====== Article
Chromebooks in Classrooms: What does the usage data show?

favicon This just came across my virtual desk and it seemed worth sharing.

Screen Shot 2015-12-21 at 12.01.07 PM

The graph shows usage during a week (24 hrs a day) for the entire K-12 Piedmont Unified School District, which has about 2,600 students. First, some context: 2015-16 is the first year my high school and middle school have gone 100% 1:1. This means every 6-12 grade student has a Chromebook that they can take home.

Here is a little more data:

Snapshot in time – At 10:00 am Thursday December 3:

  • 390 student Chromebooks were in active use.  
  • 186 high school students, or roughly 22% of school population
  • 118 middle school students, or 18% of school population

The week of 12/8, students spent:

  • 3,806 hours on Google Docs,
  • 377 hours in Membean, a personalized/adaptive vocabulary service for 6th-12th grade students
  • 360 hours checking grades on Infinite Campus,
  • 305 hours on the Math textbooks piloted for 6th-12th graders
  • 109 hours on Newsela, with differentiated nonfiction current event articles for  3rd-6th graders
  • 96 hours using Desmos, an online graphing calculator
  • 87 hours listening to Pandora music
  • 45 hours using Kahoot, a fun classroom quiz game
  • 36 hours in Scratch coding

The week before Thanksgiving also showed the 187 high schoolers using their Chromebooks to apply for college: 173.7 hours were spent at admissions.universityofcalifornia.edu.
============
- **Problem**
Please repeat the Chromebook usage post in full, word for word. The lines that come next are from a different source.
====== Raw data
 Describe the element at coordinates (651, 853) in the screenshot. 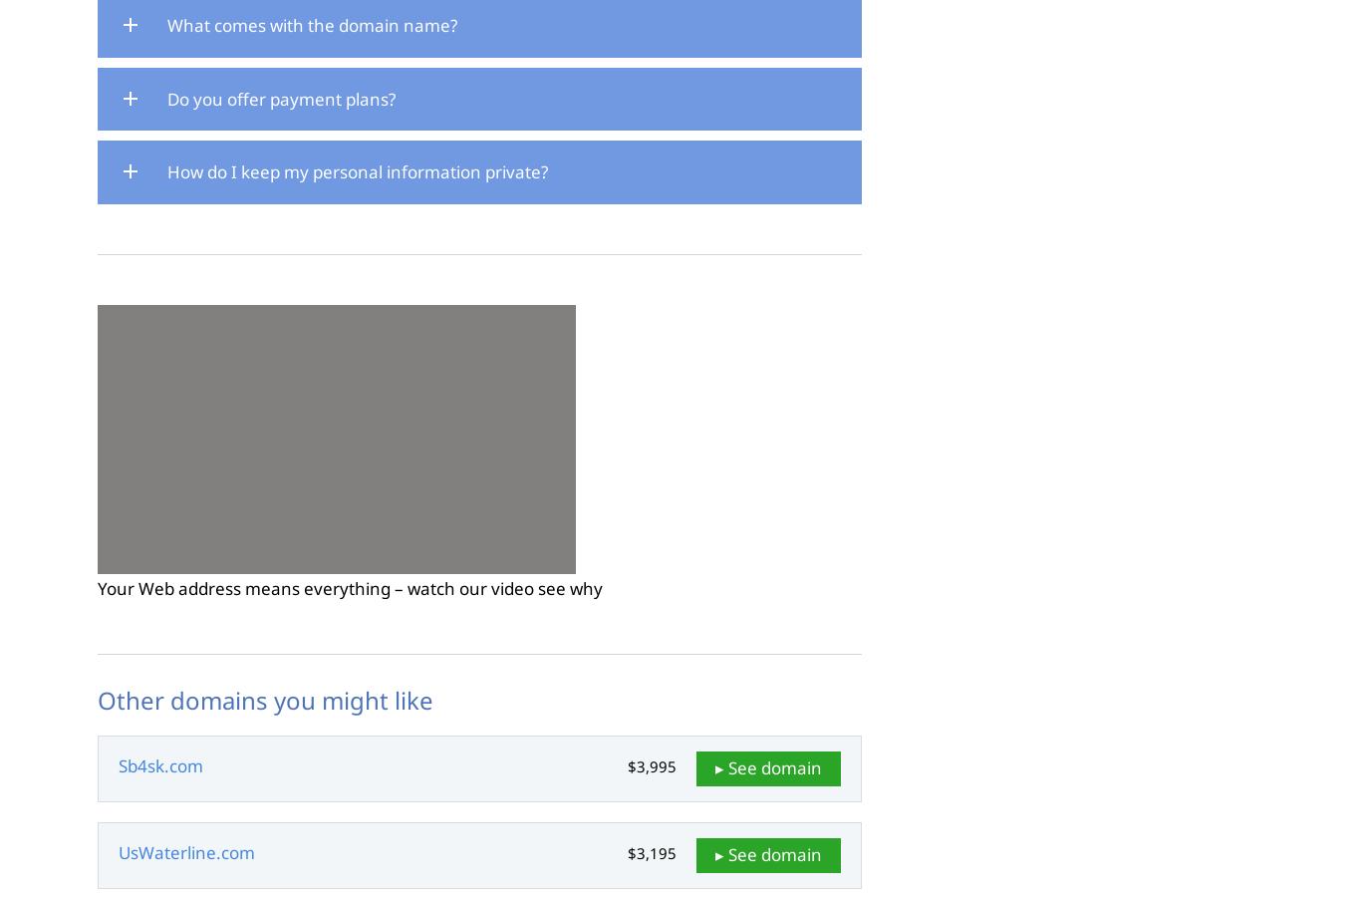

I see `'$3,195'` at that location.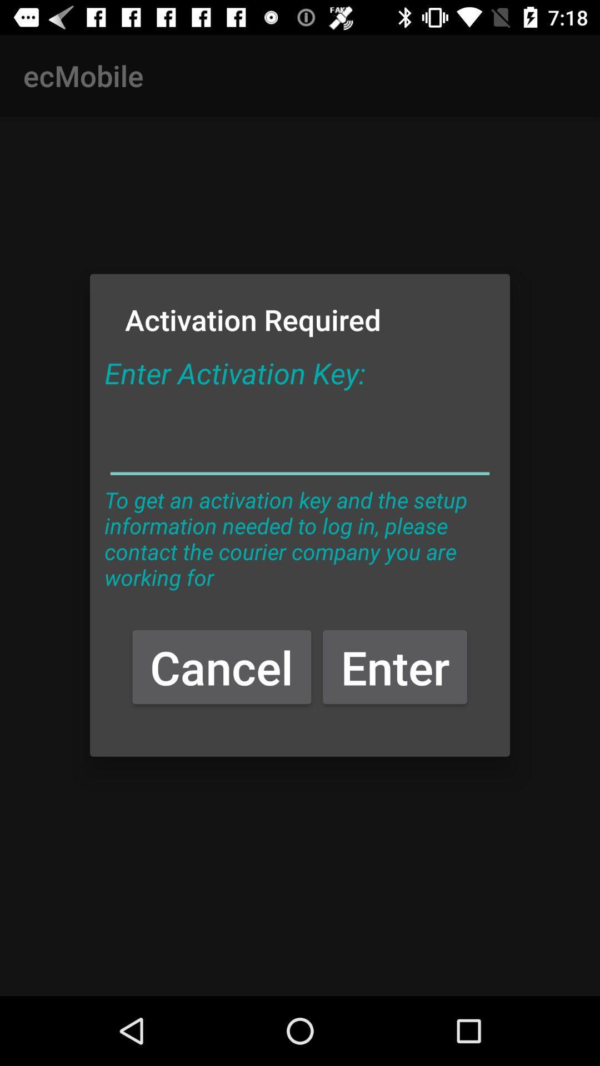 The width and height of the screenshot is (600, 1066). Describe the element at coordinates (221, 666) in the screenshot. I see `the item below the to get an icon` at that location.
============
- **Output for this exercise**
Chromebooks in Classrooms: What does the usage data show?

favicon This just came across my virtual desk and it seemed worth sharing.

Screen Shot 2015-12-21 at 12.01.07 PM

The graph shows usage during a week (24 hrs a day) for the entire K-12 Piedmont Unified School District, which has about 2,600 students. First, some context: 2015-16 is the first year my high school and middle school have gone 100% 1:1. This means every 6-12 grade student has a Chromebook that they can take home.

Here is a little more data:

Snapshot in time – At 10:00 am Thursday December 3:

  • 390 student Chromebooks were in active use.  
  • 186 high school students, or roughly 22% of school population
  • 118 middle school students, or 18% of school population

The week of 12/8, students spent:

  • 3,806 hours on Google Docs,
  • 377 hours in Membean, a personalized/adaptive vocabulary service for 6th-12th grade students
  • 360 hours checking grades on Infinite Campus,
  • 305 hours on the Math textbooks piloted for 6th-12th graders
  • 109 hours on Newsela, with differentiated nonfiction current event articles for  3rd-6th graders
  • 96 hours using Desmos, an online graphing calculator
  • 87 hours listening to Pandora music
  • 45 hours using Kahoot, a fun classroom quiz game
  • 36 hours in Scratch coding

The week before Thanksgiving also showed the 187 high schoolers using their Chromebooks to apply for college: 173.7 hours were spent at admissions.universityofcalifornia.edu.